赤から黄色、そして青白く変化していくなかで異常な密度の呪力を凝縮させていった。最終的に拳ほどの大きさまで縮小すると、その存在だけで周囲の空気が震え、渦巻く呪力の奔流がすべてを圧倒した。
漆黒の獣は、狙いを定めるように一瞬だけ静止する。そして次の瞬間、その圧縮された魔弾が撃ち放たれた。空間を引き裂く甲高い音が響き、発射された魔弾は〈ベリュウス〉に向かって一直線に突き進む。

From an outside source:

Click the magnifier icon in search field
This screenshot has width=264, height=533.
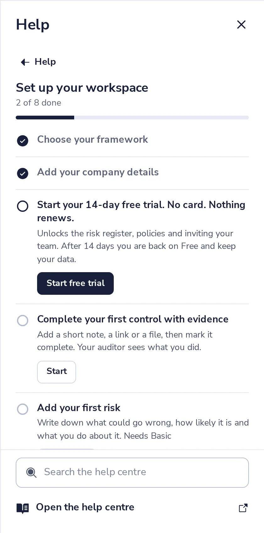pyautogui.click(x=31, y=472)
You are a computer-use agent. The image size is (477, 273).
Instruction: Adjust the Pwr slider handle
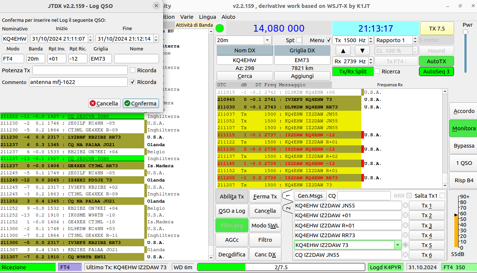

着弾と同時に凄まじい爆発が上空で発生した。白熱する閃光が戦場を昼のように染め上げ、爆風が衝撃波となって周囲に拡散する。聳える廃墟の塔は次々と崩壊し、舞い上がった瓦礫が砂嵐のように辺りを覆った。地響きは鳴り止まず、灰と炎、塵が入り混じる戦場で、誰もが吹き飛ばされないように必死に何かにしがみついていた。
そうして戦場に張り詰めたような静寂が訪れる。瓦礫と塵が風に流されていくなか、その静寂を破るように何かが上空から落下し、砕け散った廃墟の上に叩きつけられた。轟音とともに土砂と瓦礫が空高く舞い上がり、周囲に濛々(もうもう)とした粉塵を撒き散らす。
その塵の中から、瓦礫を押しのけるようにして巨体があらわれる。〈ベリュウス〉だった。あれほどの膨大な呪力を受けたというのに、なおも生きていた。しかし、その姿は惨憺たるものだった。全身が傷だらけで、装甲のように硬質だった体表は引き裂かれ、黒ずんだ体液が絶え間なく流れ出していた。
裂傷の間から見える赤黒い筋繊維は脈動し、呼吸に合わせて明滅していたが、以前よりも弱々しい。脚はわずかに震えていたが、それでも崩れ落ちることはなかった。
〈ベリュウス〉はゆっくりと首をもたげ、目の前に悠然と立つ漆黒の獣を見据える。恐るべき魔物の眼には、痛みと怒り、それに恐怖に似た感情が浮かんでいるようだった。
その鋭い視線を受けても、黒き獣は一切の反応を示さない。ただ静かに佇み、圧倒的な威圧感とともにそこに存在しているだけだった。あれほどの呪力を放出しながらも、その身体に消耗の兆しすら見られなかった。揺るぎない姿勢のまま、深紅の瞳で獲物を見つめていた。